原始的pHT01表达载体需要IPTG诱导,考虑到在植物病害防治时,无法额外加诱导剂,因此去掉原载体上的lacI区域,解除LacI蛋白对启动子的阻遏作用,构建了可以组成型表达AhlX蛋白的表达载体,转入枯草杆菌中,得到组成型表达的重组菌,编号为BSAHLX13。
重组枯草芽孢杆菌BSAHLX13的具体构建过程为:
设计上游引物F-△L1:CAAAATCGTCTCCCTCCGTTTGAATATTTGATTGA;下游引物R-△L2:AGGGAGACGATTTTGGCGCAACGCAATTAATGTGA,(在本专利中编号为SEQ No.15和SEQNo.16),反向PCR扩增质粒pHT01(Pgrac)-ahlX,删除IPTG诱导的调控区域基因lacI,获得重组质粒pHT01(Pgrac-△lacI)-ahlX。将质粒电转入枯草芽孢杆菌168菌株,得到重组枯草芽孢杆菌BSAHLX13。
本发明还对构建的重组芽孢杆菌进行发酵培养,并检测重组菌的AHL内酯酶的活性,具体检测方法为:通过琼脂条扩散法检测群体淬灭活性,更具体方法为:
(S.1)制备寡营养培养基琼脂条,将寡营养固体培养基加入X-gal溶液,使其终浓度为20μg/ml,随后按25ml每板的量将配制好的培养基倒入100mm的一次性塑料平板上。
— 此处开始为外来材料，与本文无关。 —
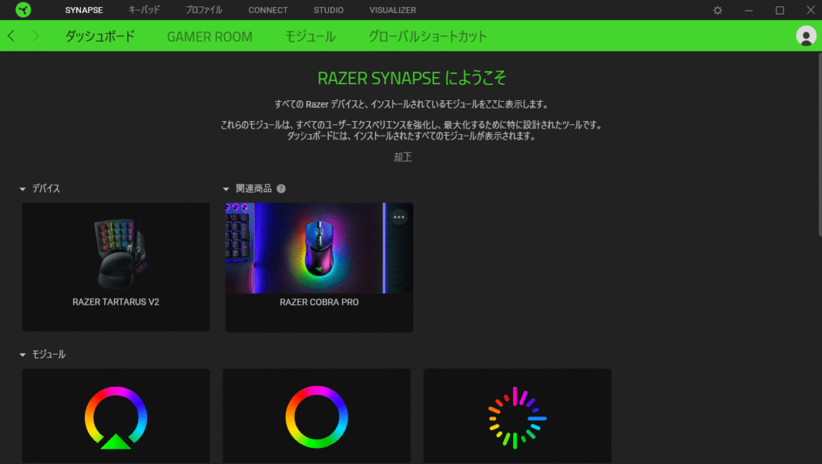Open the Chroma Visualizer module icon

(x=518, y=418)
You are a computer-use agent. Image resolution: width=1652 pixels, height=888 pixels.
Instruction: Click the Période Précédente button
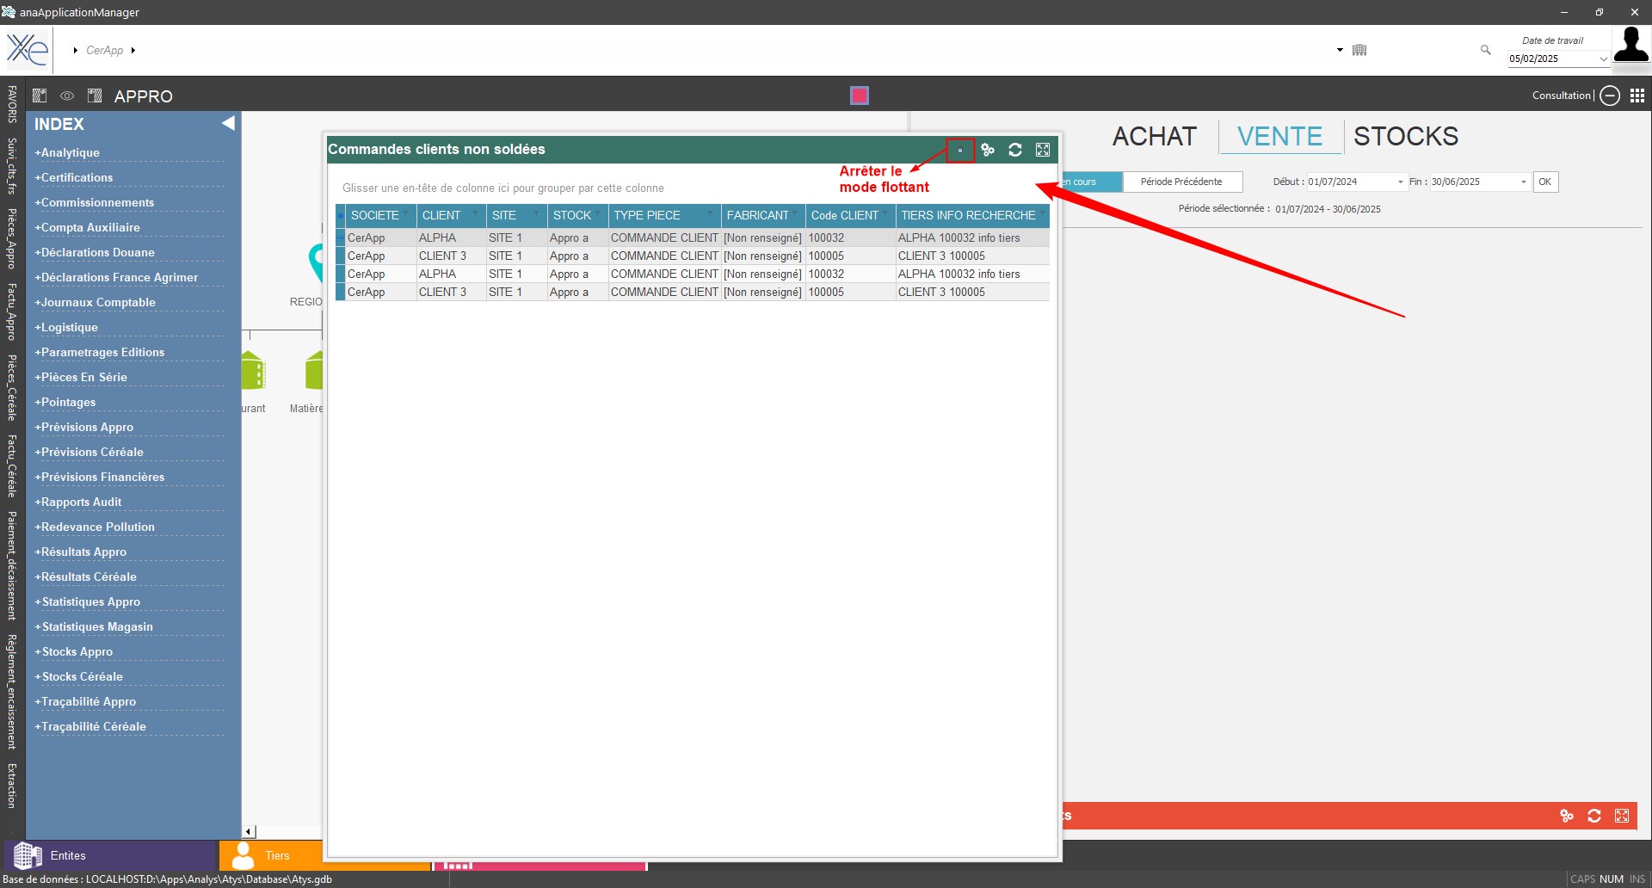tap(1180, 182)
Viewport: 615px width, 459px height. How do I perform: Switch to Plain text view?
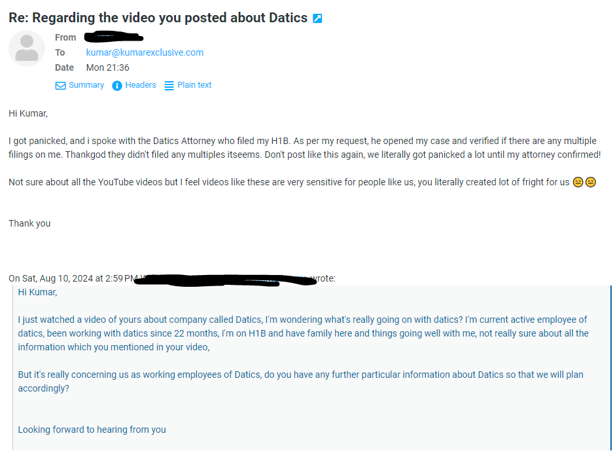point(194,85)
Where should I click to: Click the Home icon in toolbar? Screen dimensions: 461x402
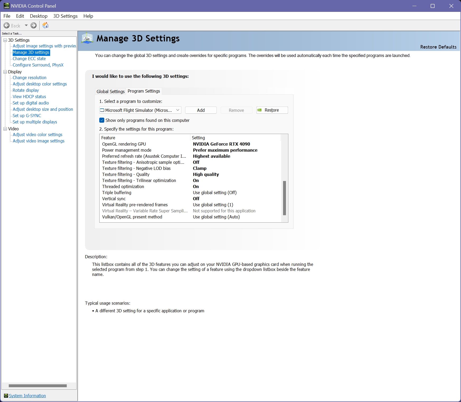45,25
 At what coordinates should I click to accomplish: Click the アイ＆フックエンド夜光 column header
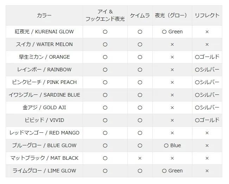(105, 15)
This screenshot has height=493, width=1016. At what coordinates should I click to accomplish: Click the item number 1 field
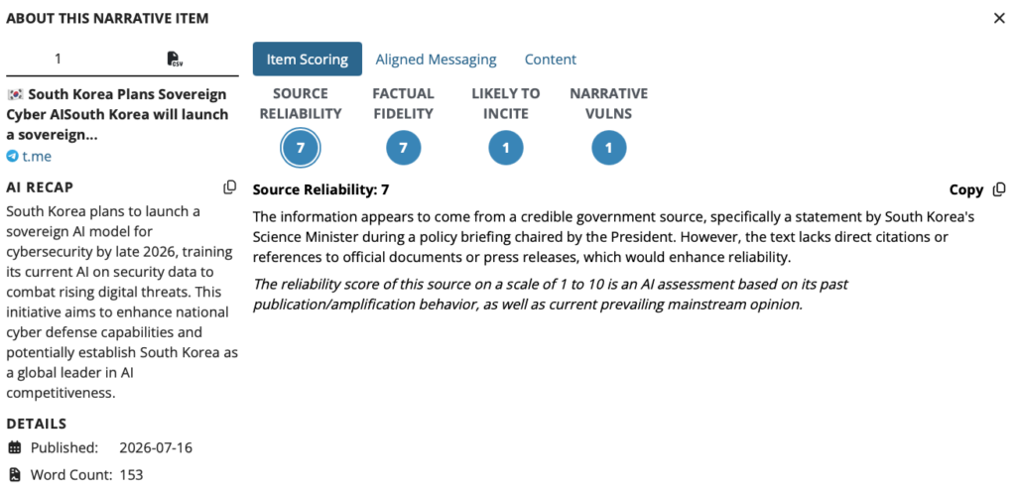tap(58, 59)
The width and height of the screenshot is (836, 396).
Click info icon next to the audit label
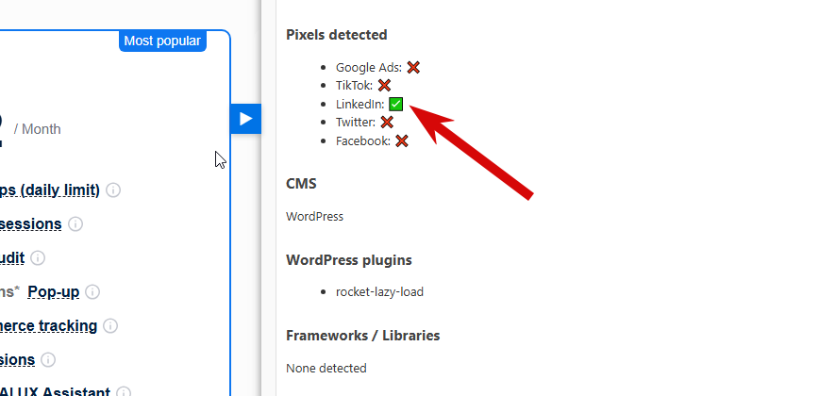tap(38, 257)
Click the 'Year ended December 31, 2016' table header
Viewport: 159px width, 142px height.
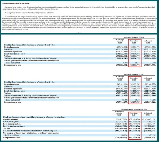[135, 37]
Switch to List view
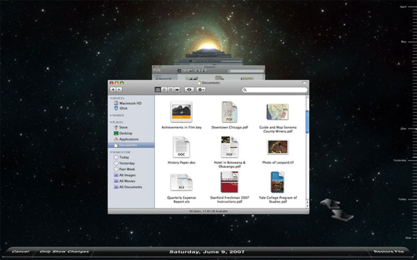Screen dimensions: 417x260 (x=164, y=90)
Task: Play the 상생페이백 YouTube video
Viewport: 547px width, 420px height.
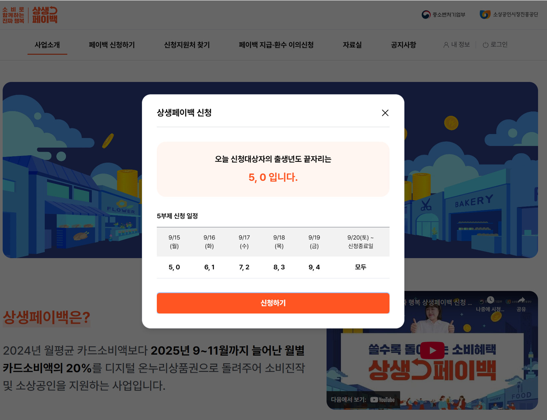Action: pos(432,350)

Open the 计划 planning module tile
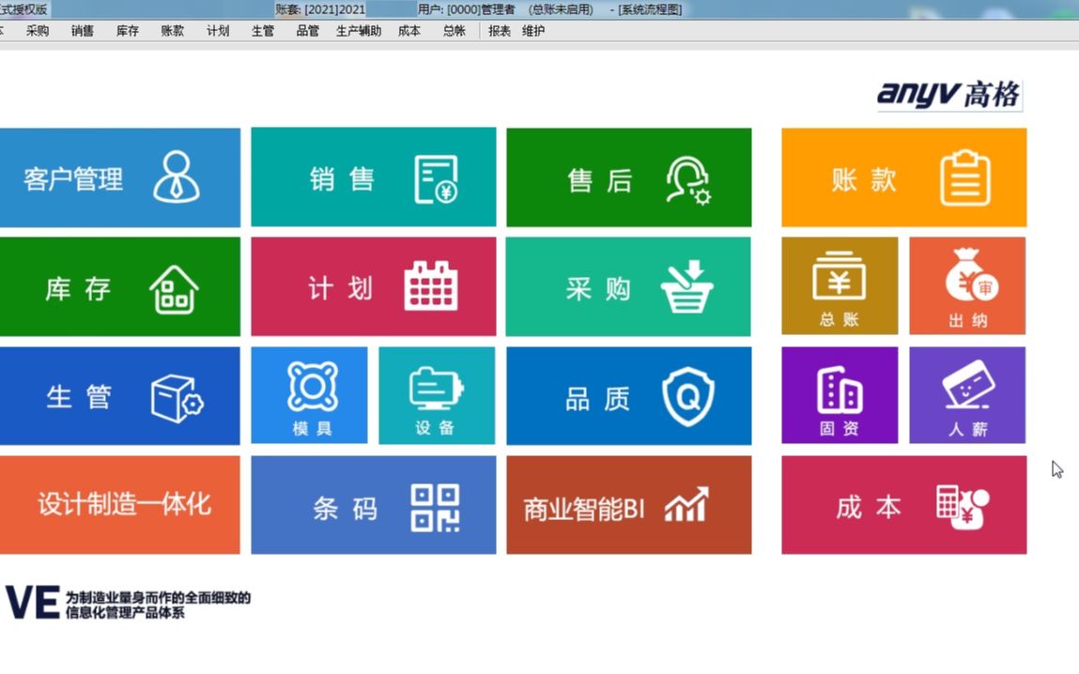tap(373, 286)
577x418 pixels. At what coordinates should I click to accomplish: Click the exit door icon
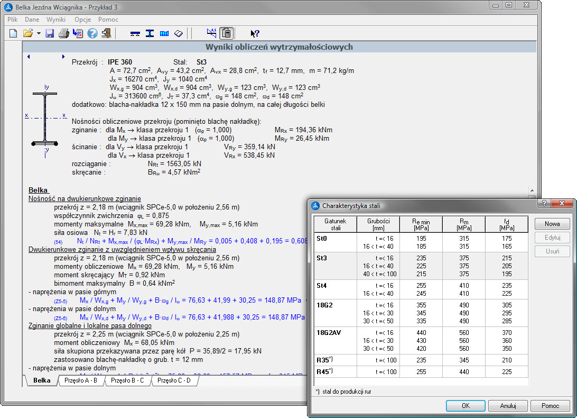[106, 33]
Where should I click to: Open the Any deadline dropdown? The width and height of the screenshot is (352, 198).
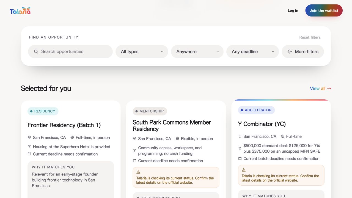click(x=253, y=52)
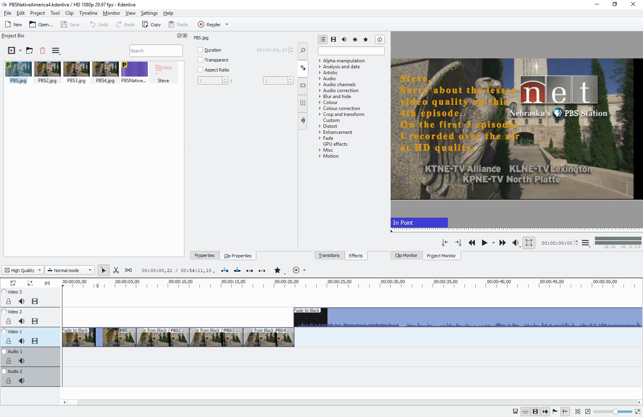Switch to the Project Monitor tab
Image resolution: width=643 pixels, height=417 pixels.
click(441, 256)
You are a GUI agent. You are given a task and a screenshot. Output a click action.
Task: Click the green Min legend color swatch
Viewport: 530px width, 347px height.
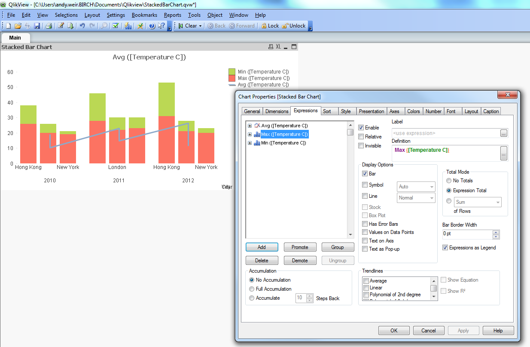(x=232, y=72)
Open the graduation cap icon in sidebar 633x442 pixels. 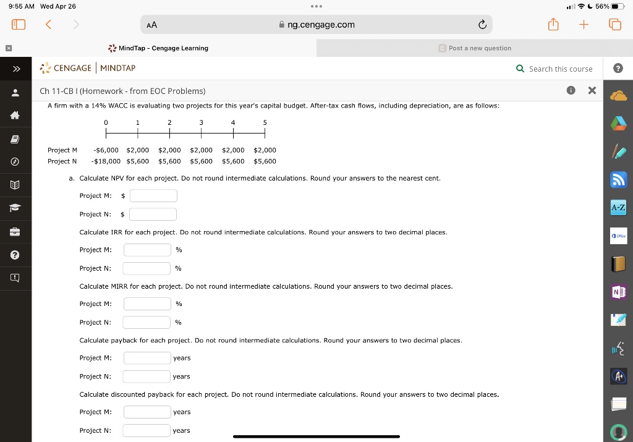click(15, 208)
待培养基冷却凝固之后,将培养基切成宽度约为6mm的琼脂条,用移液枪吸取0.5μl的根癌农杆菌(Agrobacterium tumefaciens NT1)的保藏液,紧密等间距的点涂于切好的琼脂条上,即获得寡营养培养基琼脂条;
(S.2)分别将构建的重组芽孢杆菌、枯草芽孢杆菌B.subtilis 168接于TB培养基中培养至24h,取菌液检测酶活表达情况;
(S.3)首先将构建的所有菌株(BSAHLX01~BSAHLX13)按反应程序测活:35μl的菌液,5μl的20μM信号分子3-oxo-C8-HSL,室温反应2h后,加入10μl的10%SDS终止反应。在此反应体系中,BSAHLX01、BSAHLX13都表现出很高的群体淬灭活性;
(S.4)以上述相同的反应体系,缩短反应时间,改为反应30min,比较BSAHLX01和BSAHLX13的酶活;
(S.5)以上的反应结束后12000rpm离心1min,取10μl上清点涂于寡营养培养基琼脂条的前端,待上清吸收完毕,于30℃培养箱中倒置培养18h观察NT1菌斑颜色。结果显示:反应2h后,BSAHLX01、BSAHLX13的实验组无蓝色菌斑;将反应时间缩短为30min后,BSAHLX01实验组有蓝色菌斑,而BSAHLX13的实验组无蓝色菌斑,表明BSAHLX13能在30min内完全降解2μM的信号分子3-oxo-C8-HSL,BSAHLX13对信号分子有显著的降解作用,即BSAHLX13的酶活最高。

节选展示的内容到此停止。